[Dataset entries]
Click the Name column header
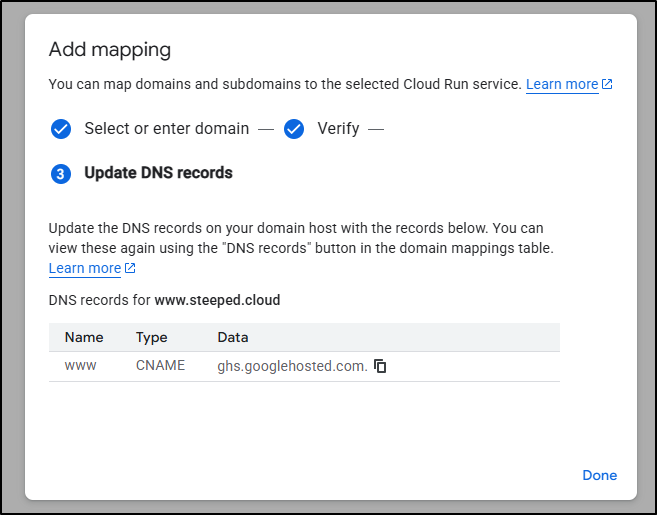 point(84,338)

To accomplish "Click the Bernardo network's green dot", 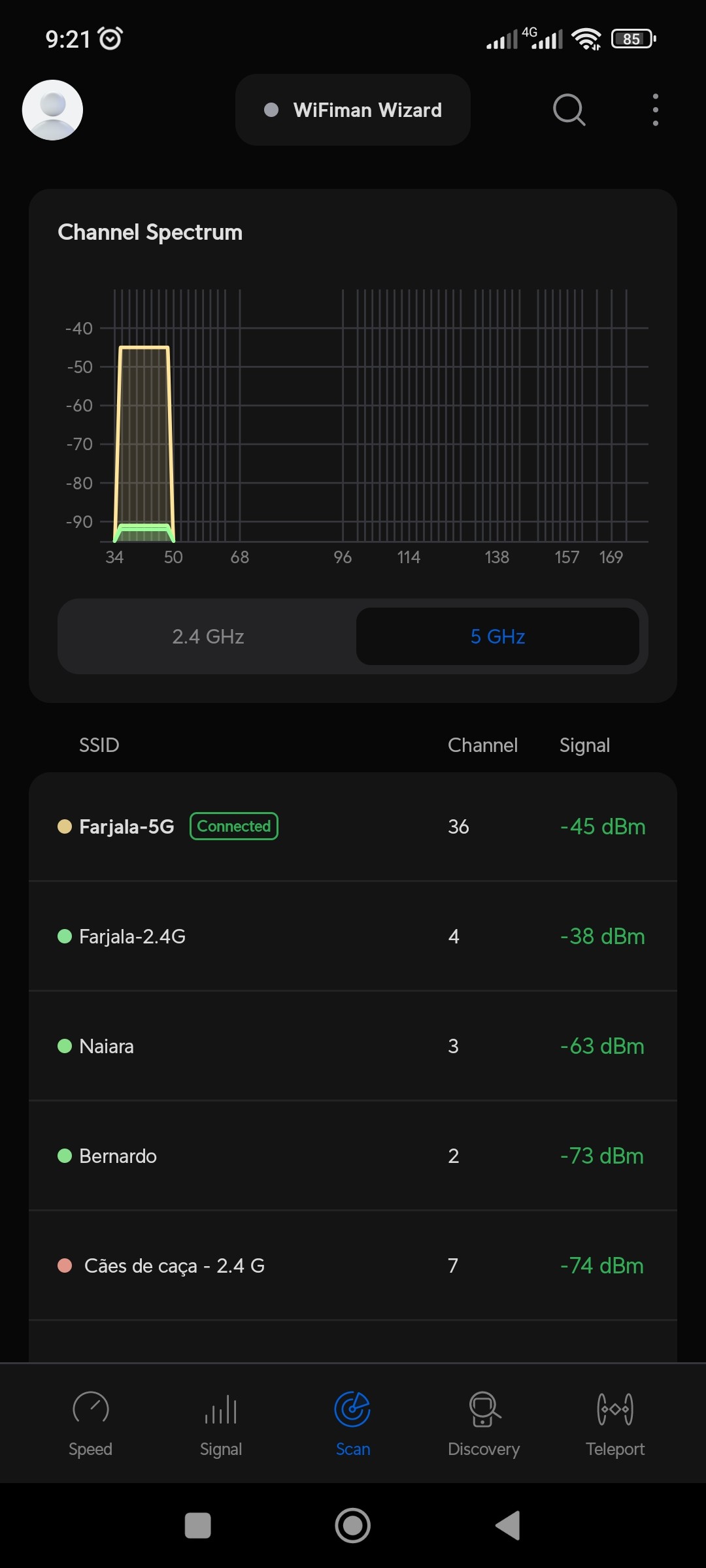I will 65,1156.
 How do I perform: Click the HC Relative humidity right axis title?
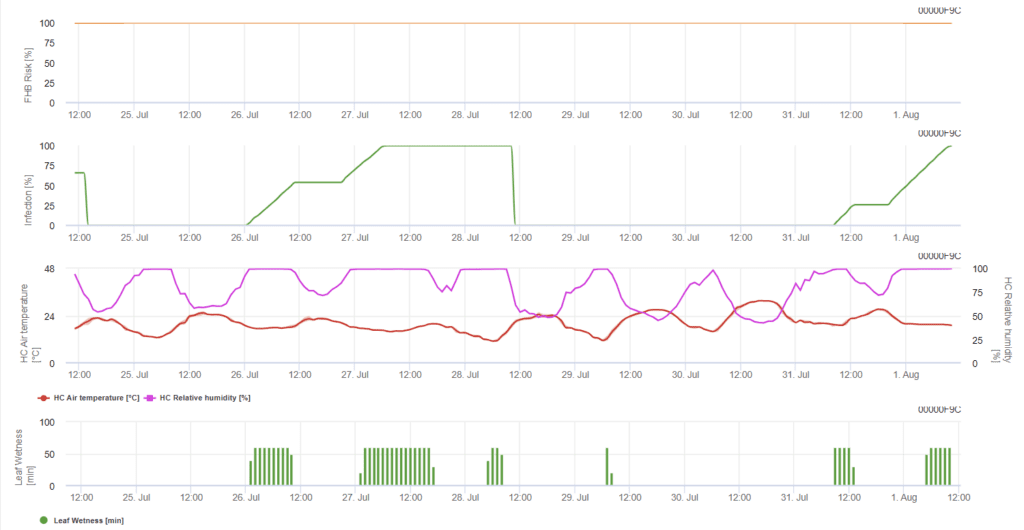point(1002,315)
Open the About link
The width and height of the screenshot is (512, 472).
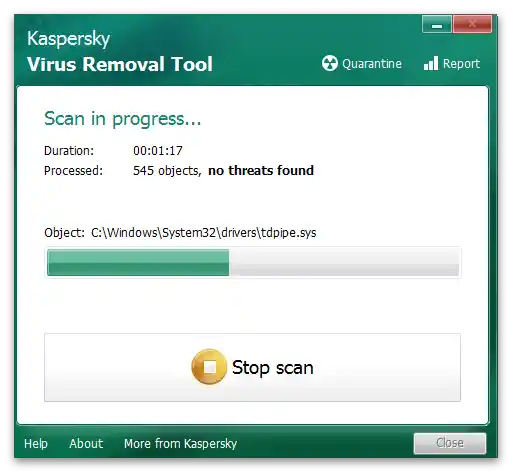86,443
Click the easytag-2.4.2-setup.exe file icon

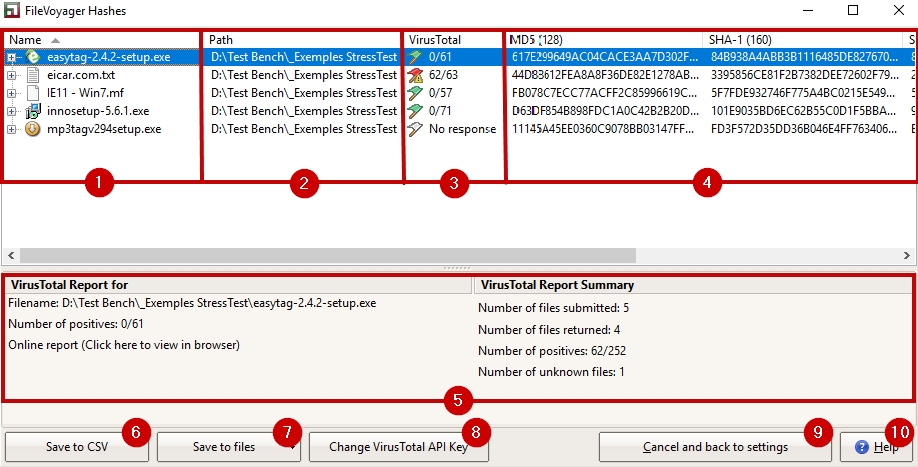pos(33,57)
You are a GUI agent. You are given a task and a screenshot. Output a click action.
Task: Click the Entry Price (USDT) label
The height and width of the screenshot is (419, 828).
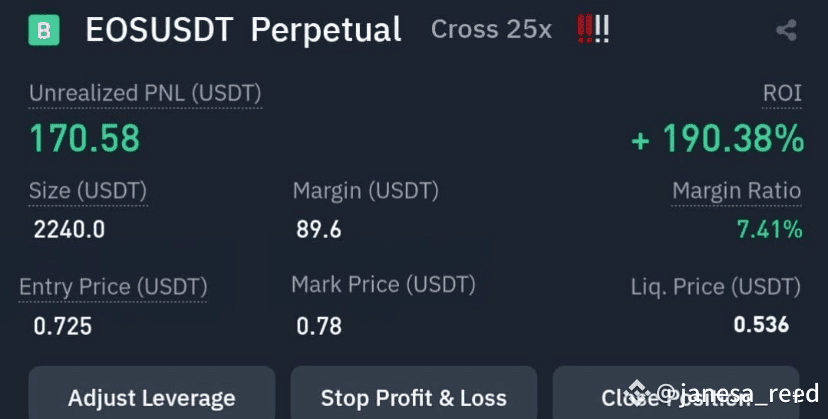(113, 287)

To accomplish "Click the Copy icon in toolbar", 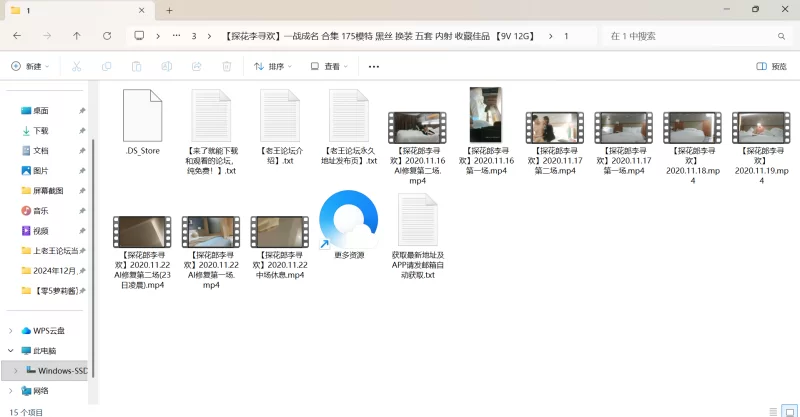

--

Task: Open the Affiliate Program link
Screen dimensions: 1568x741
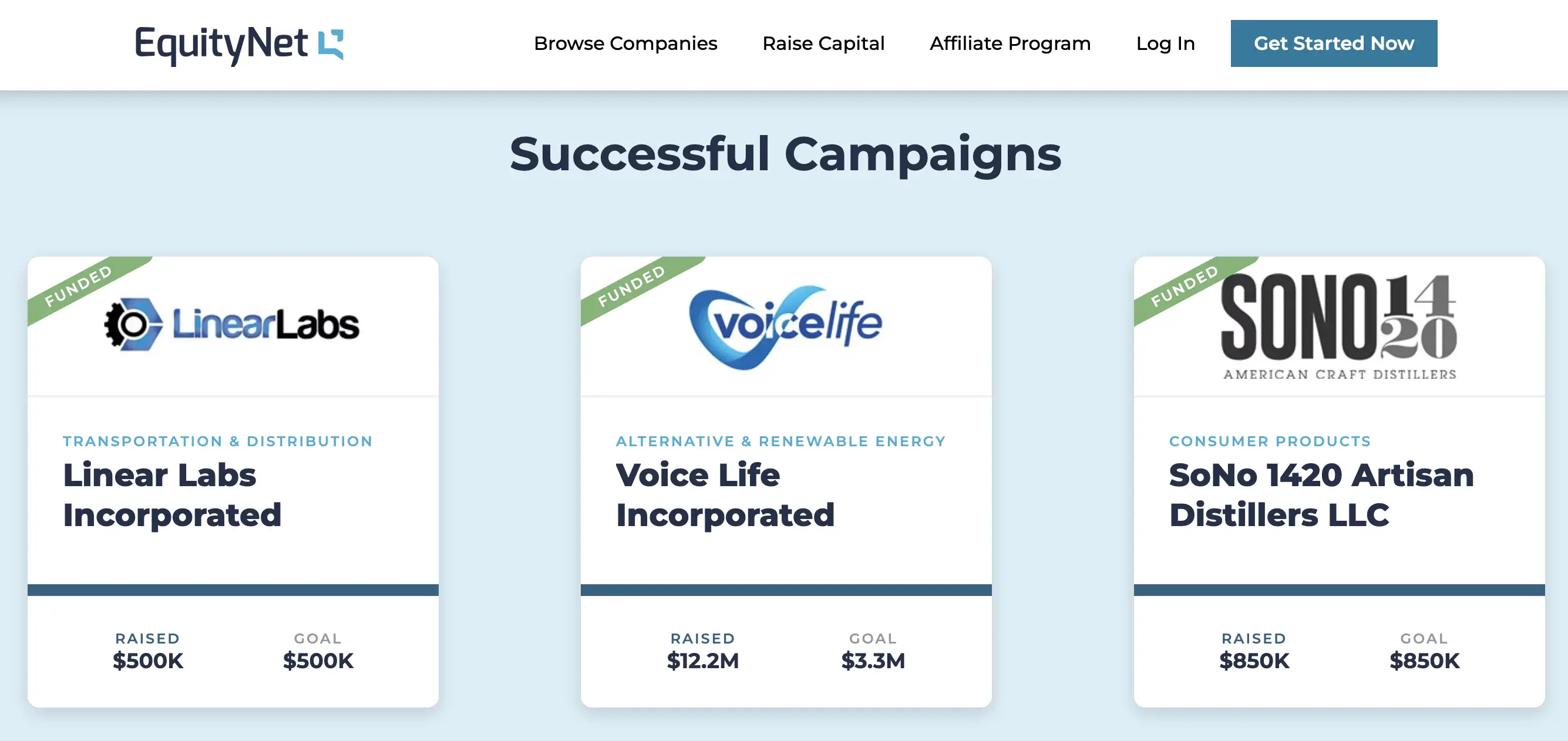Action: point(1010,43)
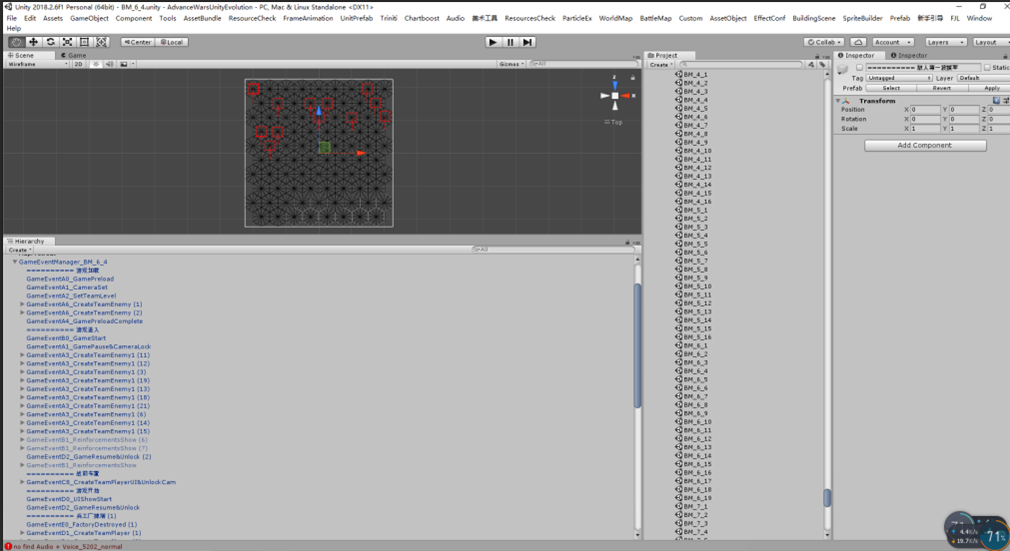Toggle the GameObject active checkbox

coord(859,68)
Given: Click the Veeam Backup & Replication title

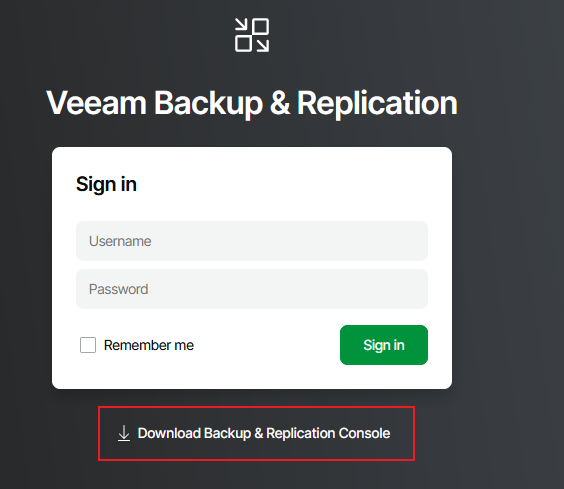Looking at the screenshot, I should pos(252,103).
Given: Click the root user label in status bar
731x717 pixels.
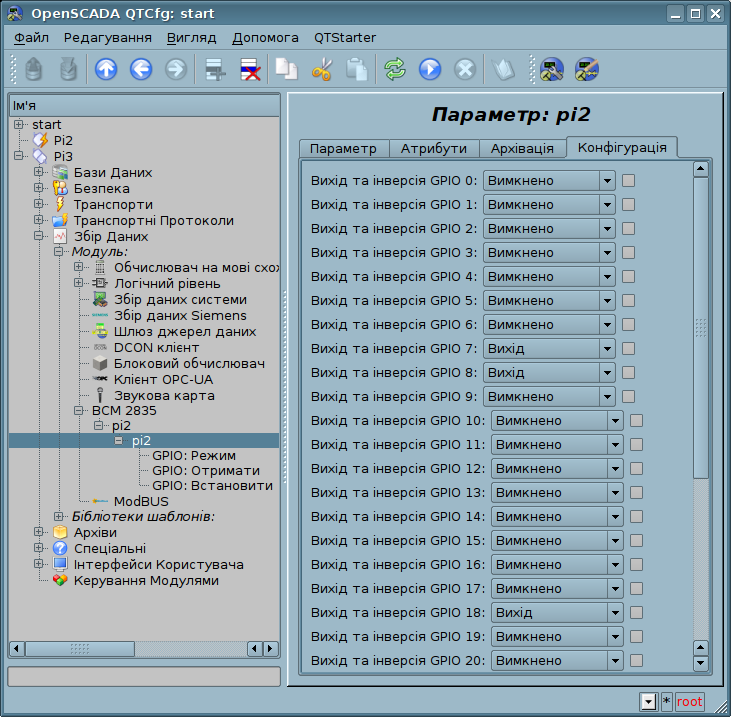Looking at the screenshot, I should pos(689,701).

What you should do — Set the pictures aside and retype exactly the lines above from the line with "Open the About link" to the line with "the Copy icon", both included, adding no others.

Answer to the exercise —
Open the About link
The width and height of the screenshot is (512, 472).
86,443
Click the easytag-2.4.2-setup.exe file icon

pos(33,57)
You are a GUI agent. You are given a task and a screenshot. Output a click action.
Task: Click the Entry Price (USDT) label
The height and width of the screenshot is (419, 828).
(113, 287)

To accomplish "Click the Copy icon in toolbar", 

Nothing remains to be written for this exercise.